I dial down the propofol. He opens his eyes and two seconds later that familiar reaction ensues. I gently take his hand and calmly talk him down. He mouths around the tube "I can't breath!" and "What happened?" I remind him of his surgery and the fact that he's on the ventilator and assure him I will be right there so everything will be OK. He calms little by little, closes his eyes and drifts back off to sleep.

This process lasts an hour with be turning the propofol down and calming him down; propofol down, calm him down; propofol down, calm him down. Finally he is mostly awake and trying his hardest to stay calm.

"Ok go." I tell RT who has been in and out of the room the entire time. She is already set up to extubate.

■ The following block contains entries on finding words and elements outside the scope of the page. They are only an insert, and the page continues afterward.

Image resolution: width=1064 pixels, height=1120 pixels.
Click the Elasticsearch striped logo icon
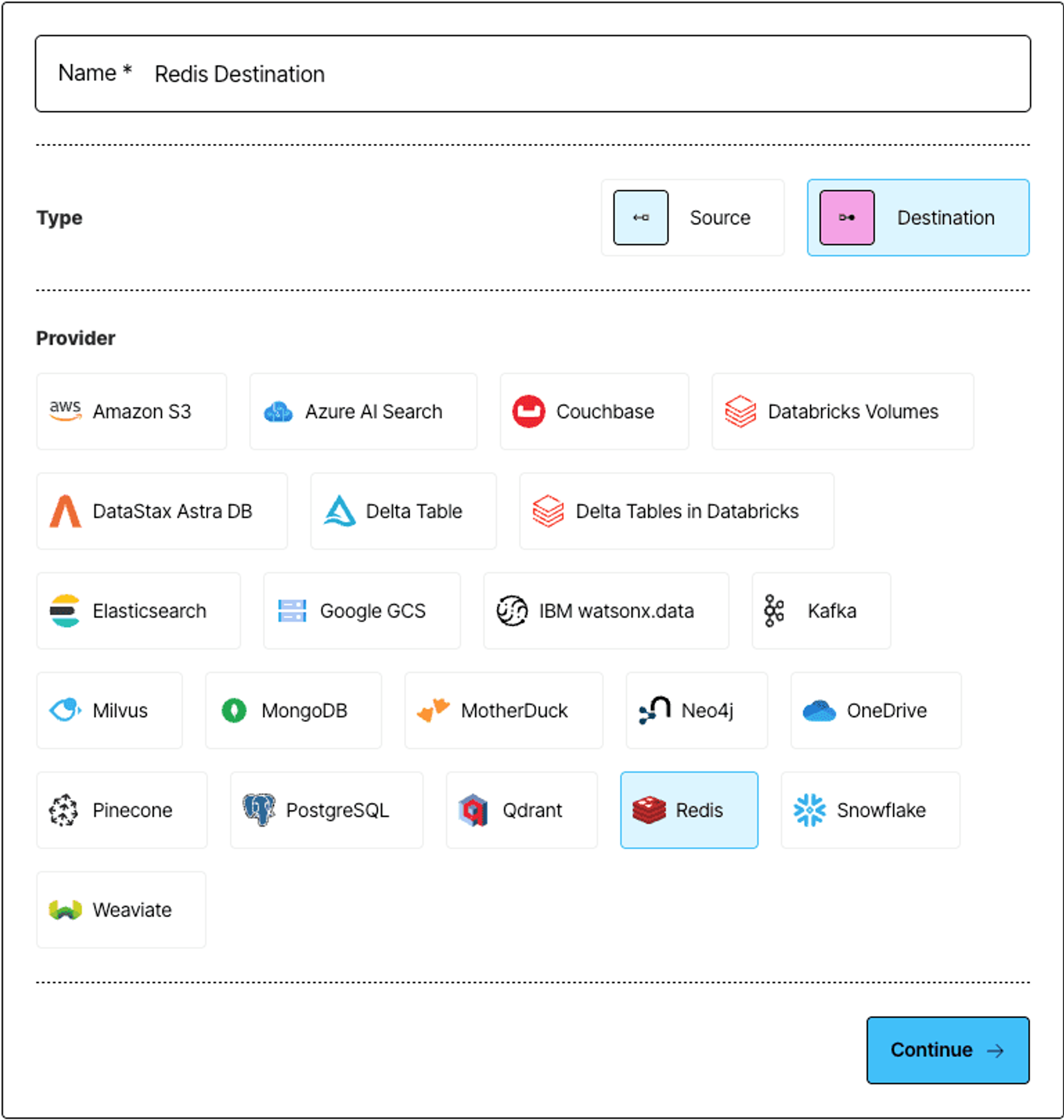coord(65,611)
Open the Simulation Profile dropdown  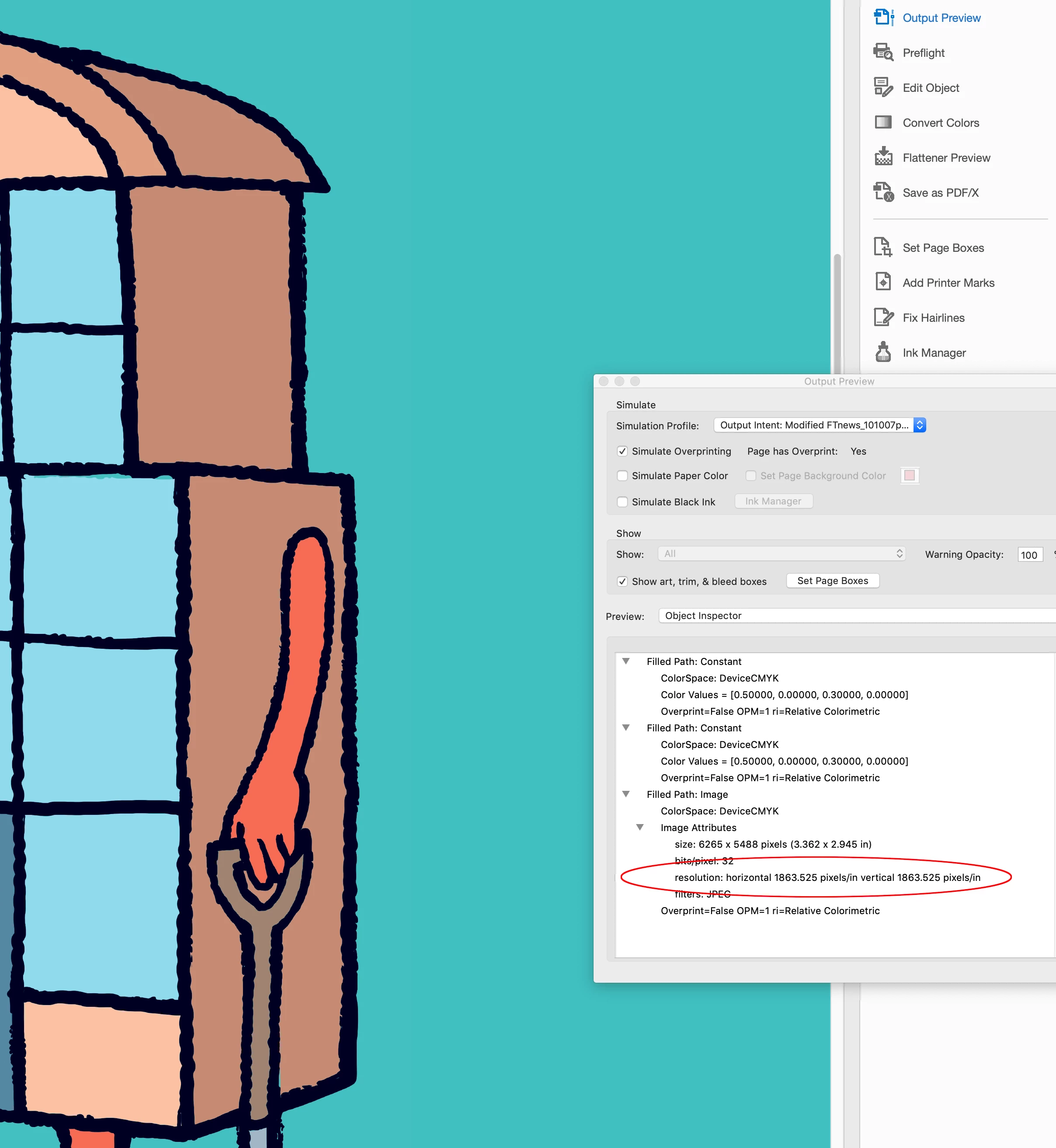[x=819, y=425]
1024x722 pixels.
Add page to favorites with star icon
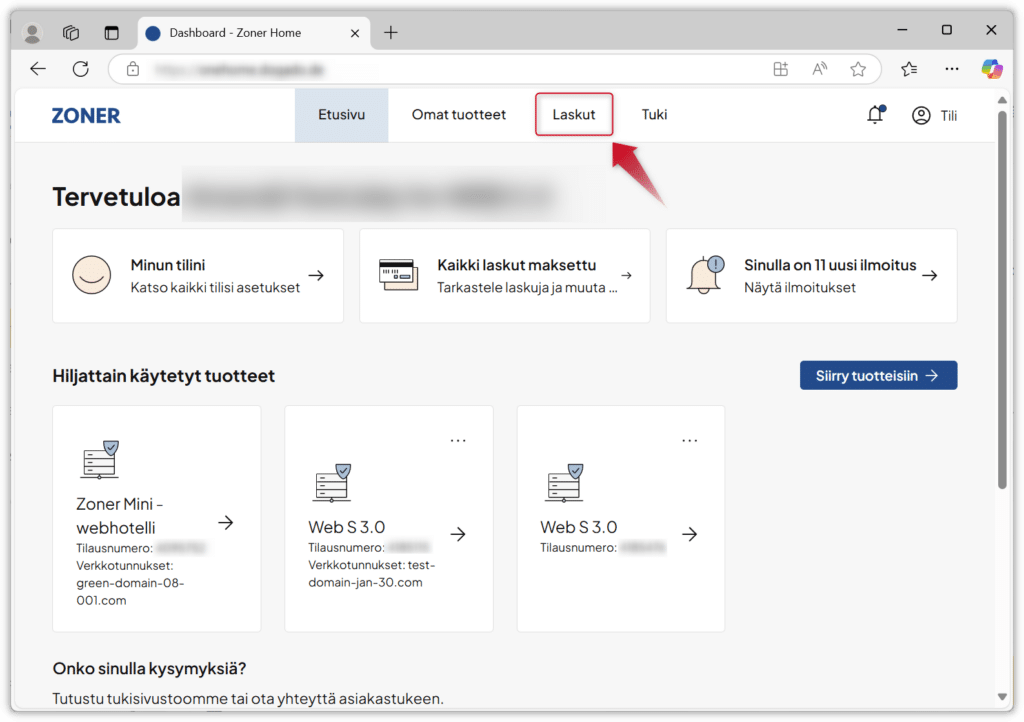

I turn off the remaining amount of propofol  and RT pulls the tube a few minutes later. After the usually coughing and gagging has subsided, he takes my hand and squeezes tightly as he begins to cry.

"You are my angel." are the first words out of is mouth. "Thank you."

"You're welcome." I say.

"Really, you are an angel. Are you married?"

"Not yet, but I will be soon." I say, showing him my ring.

"Good. Tell that boy he better be good to you. Or he's going to have me to deal with!"

Sometimes I just love my patients!!

Find the humor...

You know what makes a shitty day better?

Watching your new admit via helicopter landing while listening to the MASH theme song with your work BFF.